Он слышит недоверие в моем голосе и взвивается:
— Что, думаешь, я?!
— Знаю, что не ты, чушь не неси. — Санька слегка выдыхает, но смотрит на меня с подозрением. — Ты бы подрался, — говорю я. — Было бы слышно и видно.
— Ну да… — с нервной усмешкой кивает Санька. — Я ж под условкой хожу, — застенчиво объясняет он.
— Ну да, как иначе-то, — бормочу я под нос. Драка, травка, нелегальный ствол, браконьерство, стандартное меню, выбирай.
— Во не повезло мужику… — вздыхает Санька. — Надо Аське сказать, — спохватывается он.
— Тут такое дело…
Выслушав меня, Санька хмурится:
— Испугалась, наверное. Люди с перепугу какой только херни не творят.
Я молчу. Мне не хочется обращать его внимание на то, что для панического бегства Ася слишком тщательно собралась.
— Блин, Катюха, что делать-то? — Санька ломает пальцы. — Надо спускать его, ментов звать, я не знаю. Родственников искать как-то… Блин, я ж теперь по-любому сяду. Придумают, что я его гидом был, типа того, и закатают, у меня и корочек-то нет… Может, забинтовать башку ему? типа живого спускали, по дороге загнулся… Да нет, не поможет. Катюха, блин, да скажи что-нибудь!

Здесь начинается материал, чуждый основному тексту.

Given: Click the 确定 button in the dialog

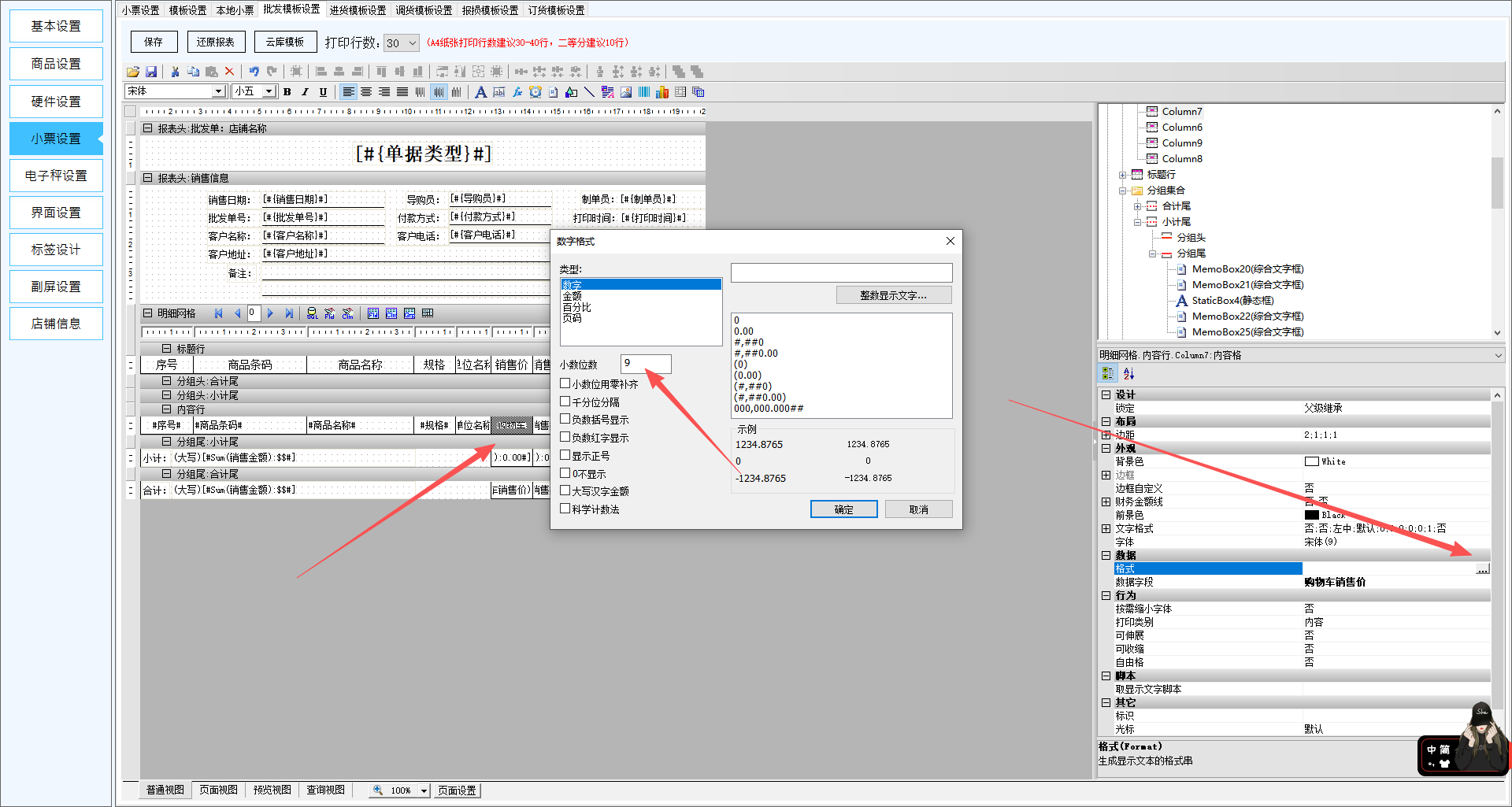Looking at the screenshot, I should click(x=843, y=509).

Я понимаю, что́ должна сказать, но у меня не поворачивается язык. Панночка лежит лицом вниз, но били его спереди. Я представляю, как так могло получиться, и поэтому не могу заставить себя открыть рот.
— Эта дура еще где-то бегает, не дай бог тоже убьется, — вспоминает Санька. — А может…
Он задумывается, что-то вспоминая и прикидывая.
— Слышь, Катюха, а ты только с нами никогда не набухиваешься или в принципе? Ну, с Аркадьевной там или с Ильей можешь?
— Да не очень, — осторожно отвечаю я.
— А эта… Аська. Она, по ходу, вообще ему не рада была?
— Это ты к чему? — Я боюсь вздохнуть, как будто иду по канату.
— Ну, не захочет потом в городе, например, позвонить ему, отношения повыяснять?
— Н-ну-у-у… — я отвожу глаза, натыкаюсь на Панночку и поспешно перевожу взгляд на поляну. Она пуста: кони попрятались от дождя под кедрами и дремлют.
— Слышь, Катюха, — говорит Санька и замолкает. Шумно дышит сквозь раздутые, напряженные ноздри. — Слышь. А ведь никто не знает, что он со мной был.
— Да ну, как такое может быть.
— А вот так. Он же пешком наверх поперся, я его на половине подъема подобрал. Никто и не заметил, как он свалил, думали, в деревню спустился.
— Ты вроде другое рассказывал.
— Ну рассказывал… Слышь, как все было. Я-то, когда пацаны меня послали, ну, с охотой, решил один рвануть. Конишку-то я у Ленчика заводным одолжил, чтобы мясо грузить. Ну а когда догнал этого — слово за слово, я и сказал: давай отвезу, чего уж. — Я не очень верю в такую Санькину доброту. Он видит это и злится. Буркает: — Он ревел, поняла? Шел и ревел, прямо как баба. Ну и бабло все-таки…
— А зачем врал вчера?
— Не хотел при всех про, ну, ты поняла, про нее…
— Про саспыгу.
— Да. — Саньку передергивает.
— И что ты предлагаешь? — спрашиваю я. Чтобы никаких недоразумений. Чтобы мы точно друг друга поняли.
— В Муехте в избушке лопата есть. Подождешь, пока я сгоняю? Не забоишься?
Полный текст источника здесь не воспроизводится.